If your interest is in learning to program, my advice is to start with Pascal or C++/C#. Pascal is a language that is used exclusively for educational proposes nowadays, so it can be hard to recommend to someone that wants to see some results fast, but its the best place to start getting the basics and some good practices. C++/C# are both widely used professionally, so they are both good options if you want to have programming as a skill for your CV, but they are less strict than Pascal (meaning they allow for less neat solutions), so my advice would be to get a good book on amazon as a starting point. There are a lot of material on the Internet, but I would wait until you have a basic level of understanding before going there...

#29 Posted by ichthy (532 posts) -

Posting just so I can come back and grab some links. I've always thought about tinkering with a programming language so I can try to make a game as a personal exercise, but for me I always get stuck at the what kind of game to make part. Kinda sucks not being creative at all.

#30 Edited by SavageManLove (93 posts) -

Upon second thought maybe I'm not sure of C++ lol. I'd like to be as "independent" as possible as I like doing stuff by myself and someday I would like to create my own (as much as I can) first person dungeon crawler RPG, shitty doom era graphics probably and all. Maybe C# would be better to learn then as that would fit into unity and stuff? Now would I try to make something like the new Might and Magic X or go super old school and do Might and Magic 6 with sprites and stuff. Dilemma! Any insight would be a help but I realize at some point I just need to freaking start!

#31 Posted by carlthenimrod (1596 posts) -

When in doubt go with the popular choice. That would probably be C# and the Unity engine at this point. They have some video tutorials on their site: https://unity3d.com/

However, if you are really serious then I would invest additionally in some books or possibly some online courses(more so if you tend to procrastinate). From my personal experience, it is best to learn from as many different resources as possible. Sometimes a book explains something better than a video tutorial and vice versa.

#32 Posted by edsone (268 posts) -

To begin C is not the best idea. Neither is assembly. I'd recommend a easy to learn OO language such as Java even though I dislike it and then go to C# that's intuitive if you know Java. Then go to C++. If you want develop for Apple devices take a look at objetive-c. Important thing is theory. You can adapt to anything then.
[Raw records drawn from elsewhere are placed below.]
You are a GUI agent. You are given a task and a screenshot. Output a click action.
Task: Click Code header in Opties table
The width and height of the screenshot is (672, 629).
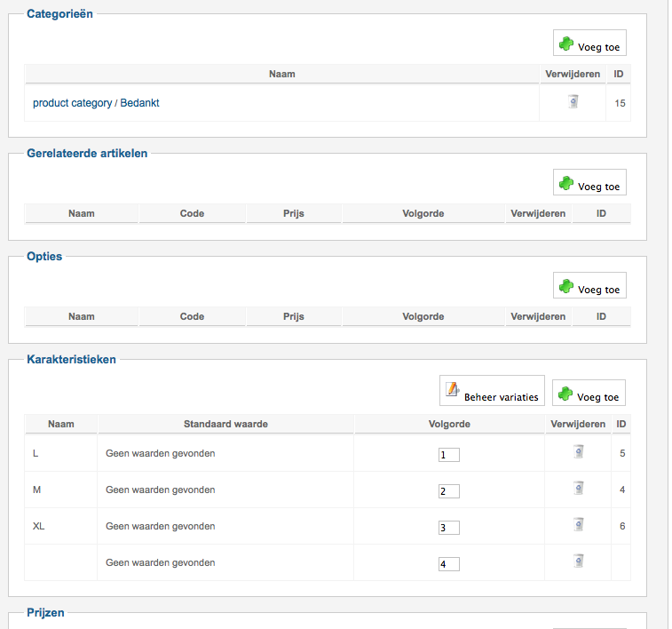[192, 316]
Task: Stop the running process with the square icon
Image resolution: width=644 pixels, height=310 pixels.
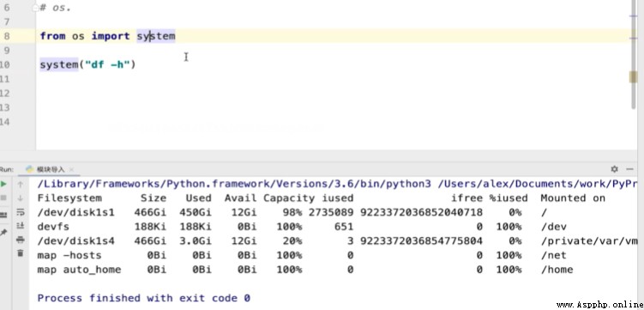Action: [3, 198]
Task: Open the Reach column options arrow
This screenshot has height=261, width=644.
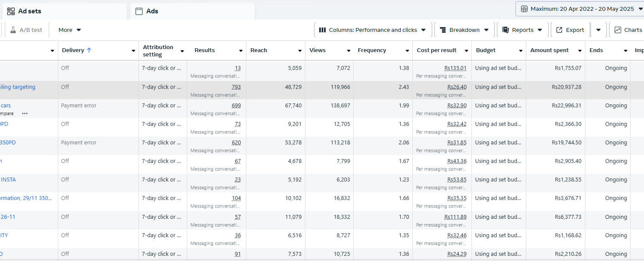Action: click(x=300, y=51)
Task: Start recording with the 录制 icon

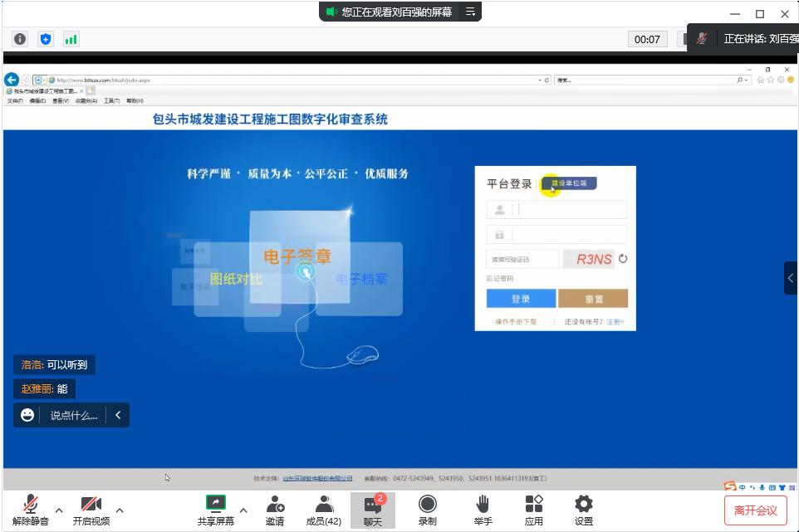Action: (x=427, y=508)
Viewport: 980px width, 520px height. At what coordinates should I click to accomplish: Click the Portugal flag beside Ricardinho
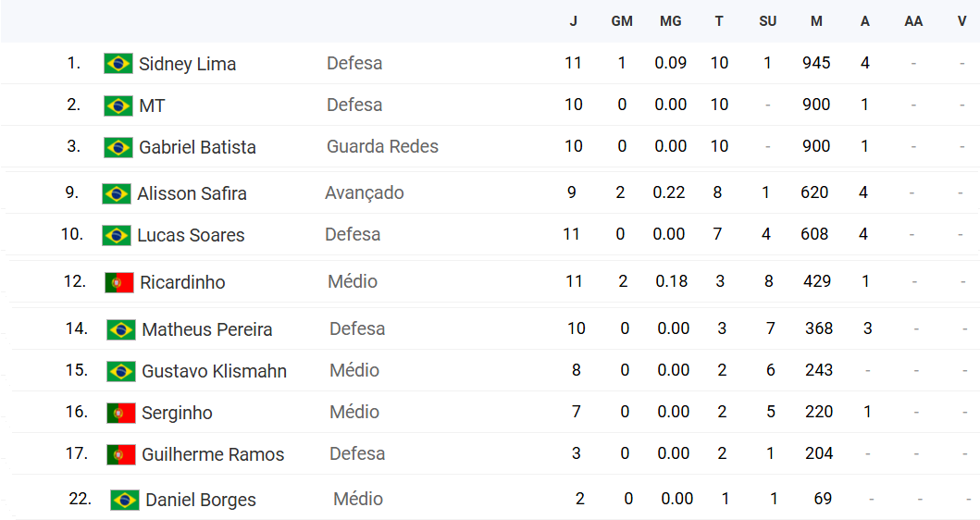point(119,282)
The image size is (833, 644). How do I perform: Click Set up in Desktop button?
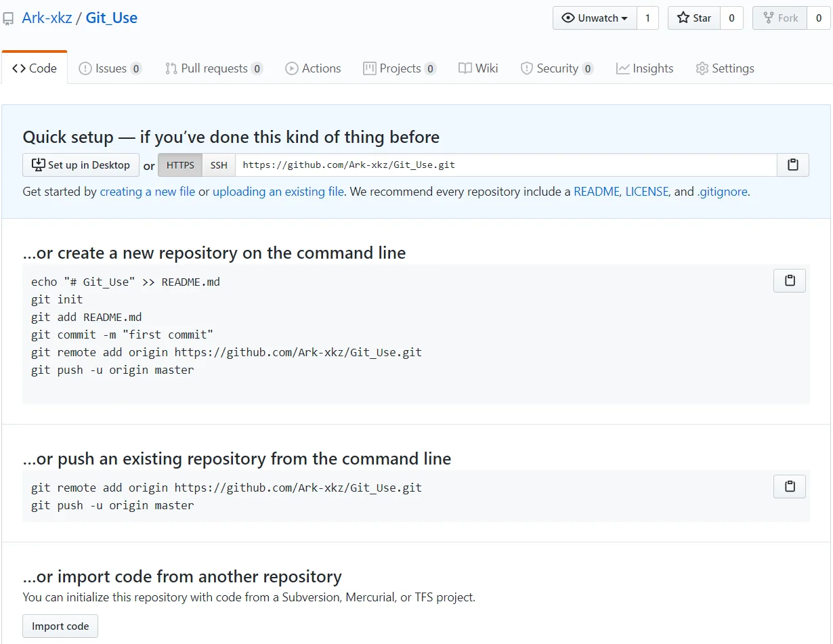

Especially at a company when you may need to learn to program with a language you're not familiar with.

If you want to work on more technical aspects of gaming and graphics then a good backgroind in C helps. Assembly to more extreme cases. I never had to use it in my professional life. When you're working very low level stuff, very close to the hardware , say drivers,compilers etc. If you have a degree in Computer Science you'll probably have seen it at least during Computer Architecture classes. To the avarage programmer it may not be necessary though.

Anyway, as I said the most valuable thing here is the theory. To grasp OO Java is very hand, love it or hate it.

#33 Posted by TyCobb (1972 posts) -

I will always say C# when someone asks to learn how to program. The basic syntax is very close to other languages like C++ and Java.

It is simple enough for someone to learn how to program and is one of the most powerful languages when building something that isn't game or scientific processing related. C# is also in constant development so there are new features being added every couple of years. The only caveat is that C# is primarily Windows only due to it being on top of the .NET framework. In order to do anything on another platform, you'll need to look into Mono.

XNA used C# and even though XNA is pretty much dead, I still feel it is a great starting point. I've said many times that once you learn how to program, almost all other languages are purely just learning the syntax and whatever small "gotchas" the language may have (**cough** declaring variables inside loops in Java **cough**). Now this of course is completely untrue if you try and jump from a managed language to an unmanaged one, but you have to start somewhere and probably don't want to start with one that will drive you completely mad at the start.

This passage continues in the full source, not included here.